Randomised trial of lymphoblastoid alpha-interferon in chronic hepatitis C. Effects on inflammation, fibrogenesis and viremia
Camps J, Castilla A, Ruiz J, Civeira MP, Prieto J.
Department of Internal Medicine, Clínica Universitaria and Medical School, University of Navarra, Pamplona, Spain.
Magazine: Journal of Hepatology
Date: Mar 1, 1993Hepatology
Seventy-two patients with chronic hepatitis C were included in a randomised trial of lymphoblastoid interferon versus no treatment.

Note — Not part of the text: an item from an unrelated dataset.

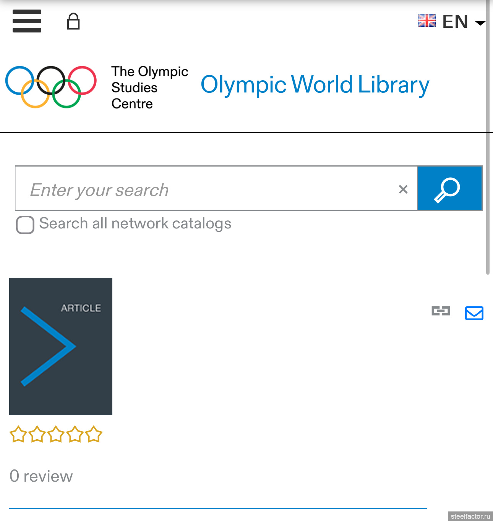The image size is (493, 521).
Task: Open the Olympic World Library title link
Action: [x=315, y=85]
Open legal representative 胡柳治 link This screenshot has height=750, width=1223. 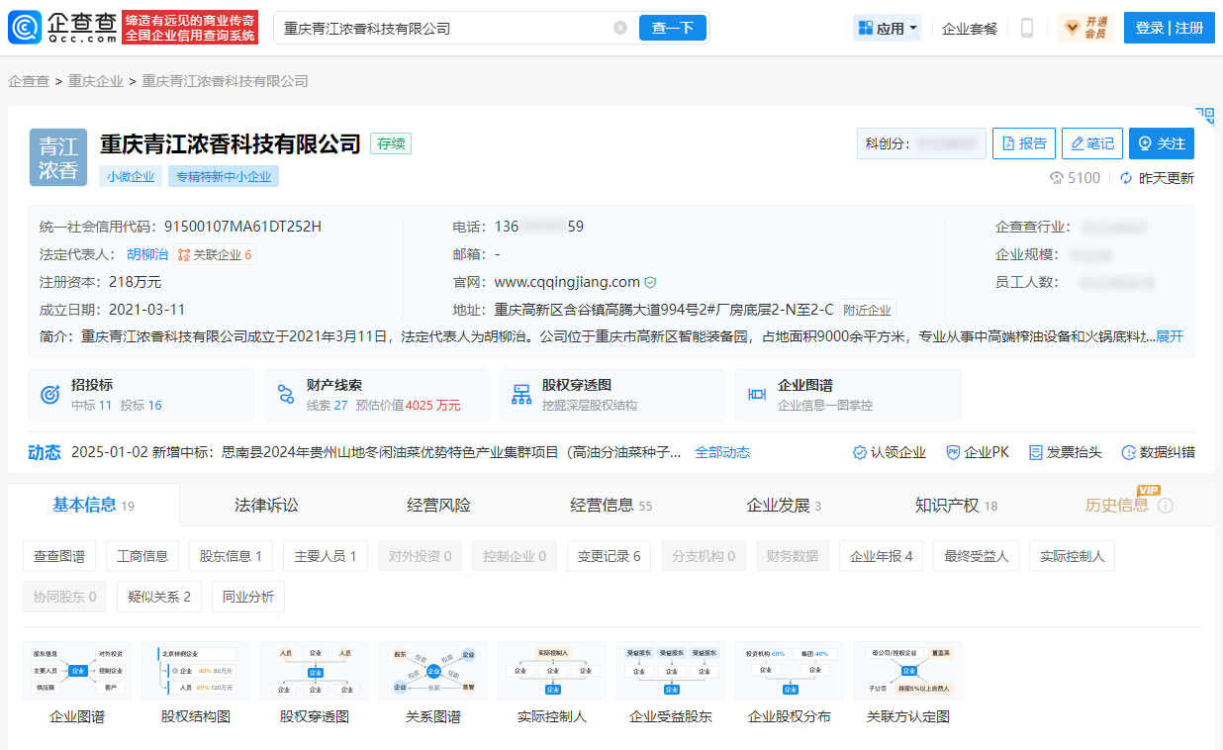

Thirty-six patients entered each group. Interferon was given in a step-down schedule for 12 months. Aminotransferase activities became normal during treatment in 30 of 36 (83.3%) treated patients, but in only 1 out of 36 (2.7%) non-treated cases (p < 0.001). However, a reactivation of the disease during the interferon course was observed in 12 patients after a mean of 5.58 +/- 1.55 months of therapy, and a post-treatment relapse was observed in 5 additional cases. The remaining 13 patients (36%) had sustained normalization of the aminotransferase levels for 15.27 +/- 10.34 months (range 3-30) after discontinuation of interferon, thus representing a long-term sustained remission of the disease. Knodell's histological activity index decreased in all treatment patients, except for 3 non-responders (91.5%), but in only 9 of 36 non-treated cases (25%) (p < 0.001). Procollagen type III peptide levels normalized in most cases (83%) with a sustained response.
A significant decrease in the detection of hepatitis C virus RNA was observed in patients with a sustained response (p < 0.05). Anti-interferon antibodies were only detected in one non-responder.
Thus, interferon diminishes inflammatory and fibrogenic activity in the majority of patients with chronic hepatitis C and abolishes viremia in most of the patients with a sustained response.